=== Record extracts ===
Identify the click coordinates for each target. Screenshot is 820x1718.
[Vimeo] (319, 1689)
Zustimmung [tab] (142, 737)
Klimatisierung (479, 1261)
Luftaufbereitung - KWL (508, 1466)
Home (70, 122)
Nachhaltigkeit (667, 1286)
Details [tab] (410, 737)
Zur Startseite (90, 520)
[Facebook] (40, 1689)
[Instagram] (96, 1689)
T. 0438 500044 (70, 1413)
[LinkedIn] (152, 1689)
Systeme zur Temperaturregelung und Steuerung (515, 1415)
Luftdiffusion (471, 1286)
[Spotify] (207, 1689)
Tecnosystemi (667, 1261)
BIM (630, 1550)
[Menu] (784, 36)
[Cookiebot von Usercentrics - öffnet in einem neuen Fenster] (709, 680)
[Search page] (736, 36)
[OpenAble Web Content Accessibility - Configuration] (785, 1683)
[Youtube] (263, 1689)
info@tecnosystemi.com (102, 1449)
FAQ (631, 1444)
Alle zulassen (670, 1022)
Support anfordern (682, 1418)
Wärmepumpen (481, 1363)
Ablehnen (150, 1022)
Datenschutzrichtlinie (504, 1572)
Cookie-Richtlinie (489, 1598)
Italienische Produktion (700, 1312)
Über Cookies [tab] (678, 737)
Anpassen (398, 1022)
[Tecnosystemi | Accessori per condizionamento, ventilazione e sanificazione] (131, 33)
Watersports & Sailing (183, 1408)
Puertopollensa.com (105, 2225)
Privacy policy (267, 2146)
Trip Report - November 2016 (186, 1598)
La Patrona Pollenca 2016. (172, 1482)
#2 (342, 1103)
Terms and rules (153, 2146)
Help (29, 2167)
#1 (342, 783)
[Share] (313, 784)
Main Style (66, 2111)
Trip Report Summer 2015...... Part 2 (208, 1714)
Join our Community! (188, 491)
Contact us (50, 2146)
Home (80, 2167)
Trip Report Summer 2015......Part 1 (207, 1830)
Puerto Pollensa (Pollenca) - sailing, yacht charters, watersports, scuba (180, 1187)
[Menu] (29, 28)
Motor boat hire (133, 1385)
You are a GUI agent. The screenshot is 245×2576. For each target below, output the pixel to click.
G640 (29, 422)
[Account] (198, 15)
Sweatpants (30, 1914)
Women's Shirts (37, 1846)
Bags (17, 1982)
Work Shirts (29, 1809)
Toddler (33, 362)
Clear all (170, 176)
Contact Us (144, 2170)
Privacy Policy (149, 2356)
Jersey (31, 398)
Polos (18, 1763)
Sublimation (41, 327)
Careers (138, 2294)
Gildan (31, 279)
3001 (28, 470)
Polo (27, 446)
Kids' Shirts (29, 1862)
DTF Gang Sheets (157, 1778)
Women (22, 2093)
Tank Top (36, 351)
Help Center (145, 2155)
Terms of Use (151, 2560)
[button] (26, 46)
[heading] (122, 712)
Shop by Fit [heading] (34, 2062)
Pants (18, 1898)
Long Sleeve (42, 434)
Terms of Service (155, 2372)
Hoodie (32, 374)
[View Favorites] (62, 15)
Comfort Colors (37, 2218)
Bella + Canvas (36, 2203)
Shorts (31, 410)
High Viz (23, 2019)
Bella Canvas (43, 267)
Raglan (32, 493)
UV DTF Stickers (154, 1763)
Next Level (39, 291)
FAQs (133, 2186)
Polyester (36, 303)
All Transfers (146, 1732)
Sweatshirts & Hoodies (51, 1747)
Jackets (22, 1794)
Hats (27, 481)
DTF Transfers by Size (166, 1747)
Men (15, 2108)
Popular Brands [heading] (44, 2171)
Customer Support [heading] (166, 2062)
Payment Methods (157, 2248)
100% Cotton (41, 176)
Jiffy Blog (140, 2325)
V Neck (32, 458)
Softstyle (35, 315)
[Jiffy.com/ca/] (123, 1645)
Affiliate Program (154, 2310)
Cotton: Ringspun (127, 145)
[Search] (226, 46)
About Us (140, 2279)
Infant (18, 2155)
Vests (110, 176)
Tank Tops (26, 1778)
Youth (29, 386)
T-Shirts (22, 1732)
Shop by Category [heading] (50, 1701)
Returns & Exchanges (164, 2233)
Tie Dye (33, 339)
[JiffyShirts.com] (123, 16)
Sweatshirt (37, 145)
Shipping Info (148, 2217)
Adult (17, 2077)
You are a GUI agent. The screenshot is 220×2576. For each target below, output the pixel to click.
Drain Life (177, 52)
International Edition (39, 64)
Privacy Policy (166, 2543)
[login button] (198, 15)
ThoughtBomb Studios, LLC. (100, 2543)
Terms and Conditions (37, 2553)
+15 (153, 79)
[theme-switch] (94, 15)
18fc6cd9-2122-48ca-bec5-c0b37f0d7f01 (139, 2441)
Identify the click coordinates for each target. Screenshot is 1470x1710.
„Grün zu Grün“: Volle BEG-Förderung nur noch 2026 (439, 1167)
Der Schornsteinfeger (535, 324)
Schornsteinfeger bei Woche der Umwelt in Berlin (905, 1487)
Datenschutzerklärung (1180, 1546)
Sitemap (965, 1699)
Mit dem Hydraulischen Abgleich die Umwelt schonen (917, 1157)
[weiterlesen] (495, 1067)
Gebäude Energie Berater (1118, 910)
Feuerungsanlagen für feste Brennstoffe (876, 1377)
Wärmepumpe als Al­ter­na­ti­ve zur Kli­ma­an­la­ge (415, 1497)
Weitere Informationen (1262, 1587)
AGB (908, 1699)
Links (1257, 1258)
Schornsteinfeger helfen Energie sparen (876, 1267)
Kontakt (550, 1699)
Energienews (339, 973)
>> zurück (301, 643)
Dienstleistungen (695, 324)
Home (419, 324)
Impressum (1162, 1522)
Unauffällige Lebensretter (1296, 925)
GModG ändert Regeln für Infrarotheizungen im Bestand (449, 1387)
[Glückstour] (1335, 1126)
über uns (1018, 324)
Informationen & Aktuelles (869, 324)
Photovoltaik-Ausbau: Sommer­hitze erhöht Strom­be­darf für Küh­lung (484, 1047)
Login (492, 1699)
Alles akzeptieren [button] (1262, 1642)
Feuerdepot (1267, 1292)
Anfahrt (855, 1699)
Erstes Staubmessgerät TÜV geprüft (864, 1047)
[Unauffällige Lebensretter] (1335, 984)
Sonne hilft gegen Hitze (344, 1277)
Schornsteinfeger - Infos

=== Task to complete ===
The lines above from the one containing "Luftaufbereitung - KWL (508, 1466)" through the one containing "[Youtube] (263, 1689)" are to be set down exactly, and no others.

=== The answer ===
Luftaufbereitung - KWL (508, 1466)
Home (70, 122)
Nachhaltigkeit (667, 1286)
Details [tab] (410, 737)
Zur Startseite (90, 520)
[Facebook] (40, 1689)
[Instagram] (96, 1689)
T. 0438 500044 (70, 1413)
[LinkedIn] (152, 1689)
Systeme zur Temperaturregelung und Steuerung (515, 1415)
Luftdiffusion (471, 1286)
[Spotify] (207, 1689)
Tecnosystemi (667, 1261)
BIM (630, 1550)
[Menu] (784, 36)
[Cookiebot von Usercentrics - öffnet in einem neuen Fenster] (709, 680)
[Search page] (736, 36)
[OpenAble Web Content Accessibility - Configuration] (785, 1683)
[Youtube] (263, 1689)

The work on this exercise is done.